I couldn’t make this stuff up, even if I tried. What happened to all these educated women with monstrous brains and redundant reproductive systems? This sort of alarmist talk was surely designed to keep a woman in her place: pregnant and in the kitchen, with her tiny brain focussed on all things domestic.
With society’s attitude towards a woman’s role firmly entrenched, it was almost unheard of for a married woman to choose not to have children. I mean to say, no sane woman would spurn her main role in life.

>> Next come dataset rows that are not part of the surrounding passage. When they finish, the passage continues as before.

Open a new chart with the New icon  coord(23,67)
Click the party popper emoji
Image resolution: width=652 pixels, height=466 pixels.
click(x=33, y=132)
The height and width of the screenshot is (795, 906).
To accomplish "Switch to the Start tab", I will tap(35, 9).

These days, motherhood can be achieved in so many different ways, even when a woman is infertile. So, if a woman doesn’t have children, it’s probably because it’s her choice. If she doesn’t have an egg, she can get one of those too. If there are no fresh eggs to be had, she can get a frozen one – all she needs to do is defrost it in the microwave for a minute, stir in a fresh male donation, and rent a womb for nine months – if she isn’t quite up to the task.
Although things have changed tremendously in the “You Too Can Have A Baby” department since my grandmother’s days, over in the “I Don’t Want A Baby” department, old attitudes linger. Women who choose not to have children are often viewed as being cold, selfish, materialistic, or excessively career-driven.

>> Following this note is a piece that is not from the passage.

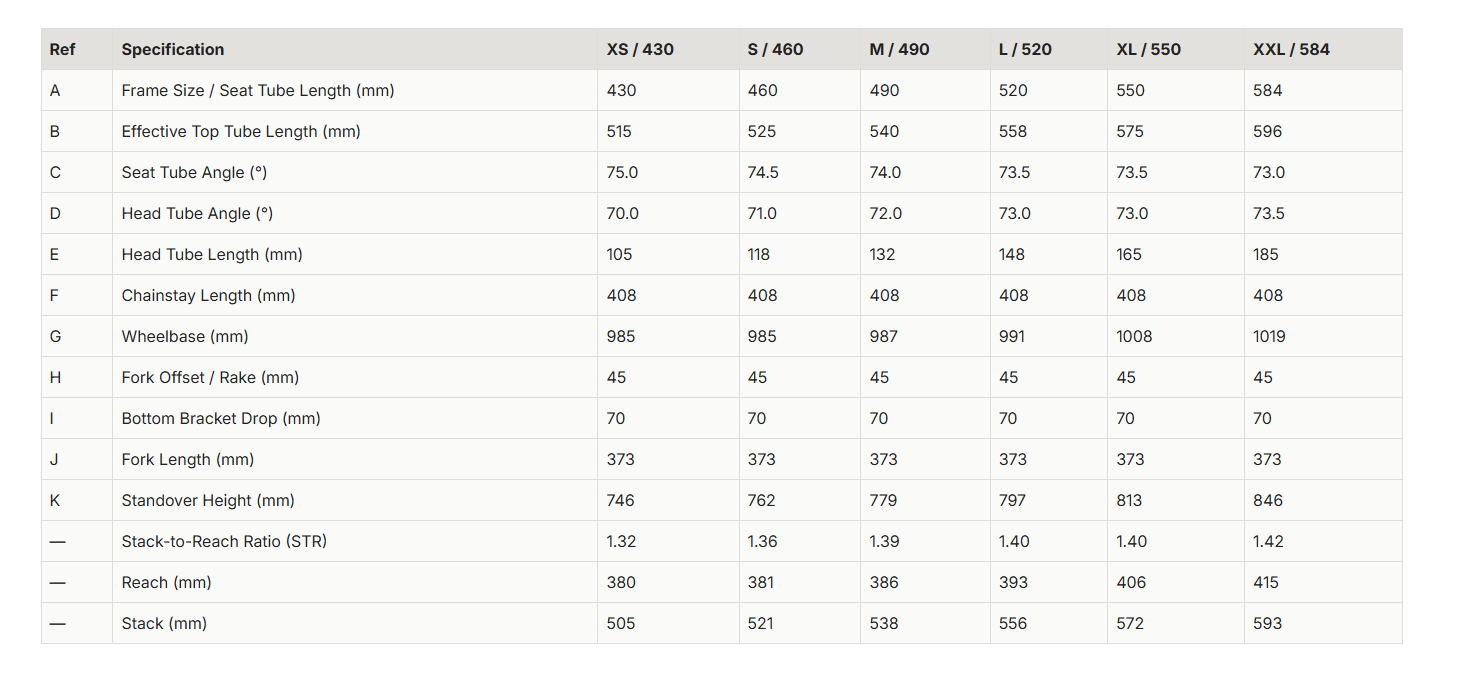Select the 165 head tube length value
Viewport: 1460px width, 680px height.
(x=1129, y=254)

I don’t see anything wrong with not wanting children. Some women just don’t feel maternal, or maybe they feel they can make a difference with their careers, or they just don’t want to add another human being to the billions already living on this ailing planet. I know a number of women who have chosen not to have children, and they most certainly don’t conform to the miserable stereotype that still seems to follow them around.

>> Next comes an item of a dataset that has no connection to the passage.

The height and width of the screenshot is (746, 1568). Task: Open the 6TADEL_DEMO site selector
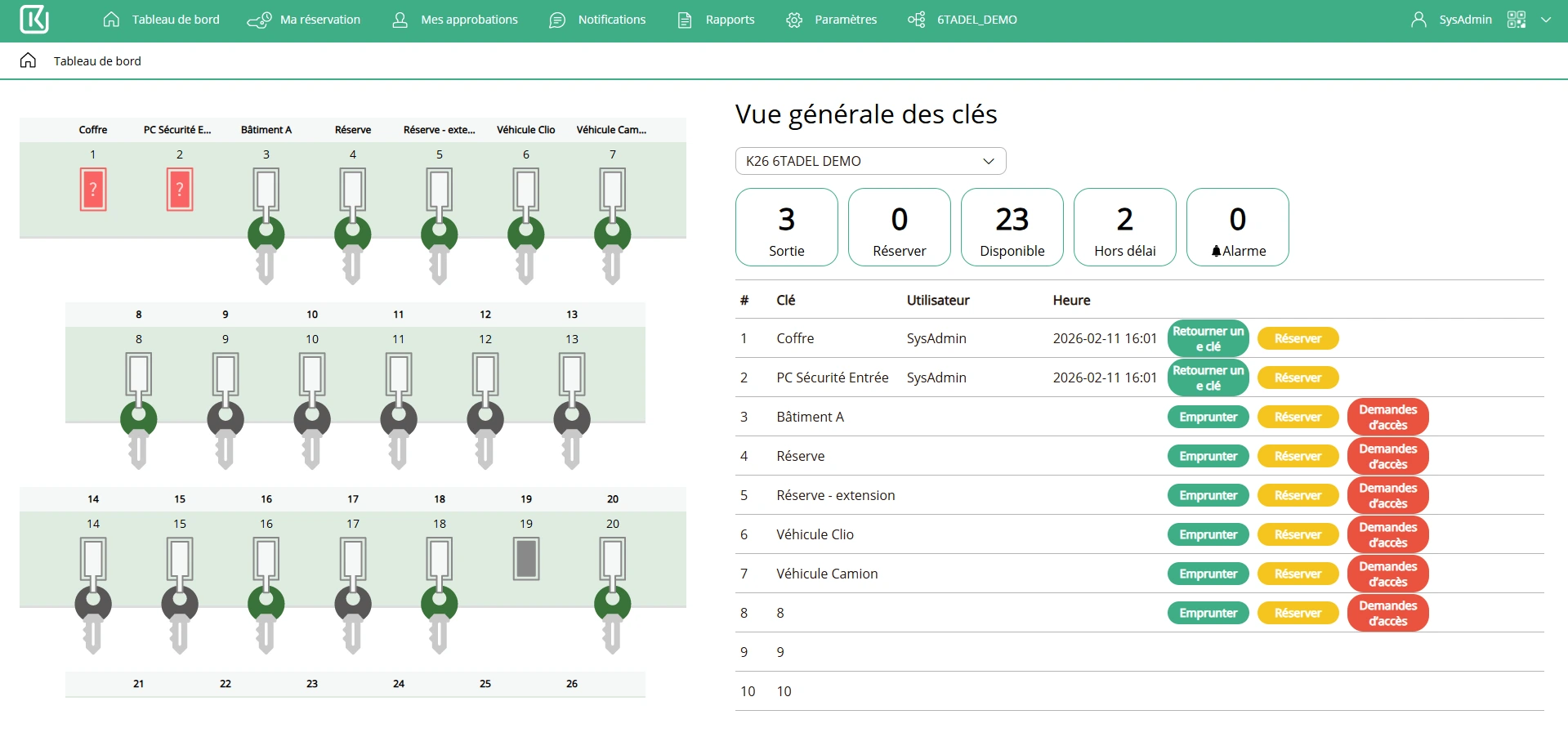(963, 20)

Finally, there’s that group of women who have children and later realise they don’t like being mothers. For a long time, such women sucked it up in silence, mostly because they were afraid that they would be classified as uncaring selfish monsters. But now they seem to be popping up here and there on social media as they share their stories. It takes a lot of courage to admit that you haven’t bonded with your child.
Being a mother is a hard slog. The demands are often relentless, but bonding with her baby will help any mother cope with the endless night feeds and dirty diapers. Otherwise, she’ll just feel stuck in an endless cycle of drudgery with no escape and no reward.
I’m aware of the criticism that these women have experienced in return for their openness, much of it from other women. I think any woman with a problem with a baby deserves to be heard as much as all the other women who have exercised their rights to be heard with regard to motherhood over the years. Surely our monstrous brains tell us that’s the right thing to do.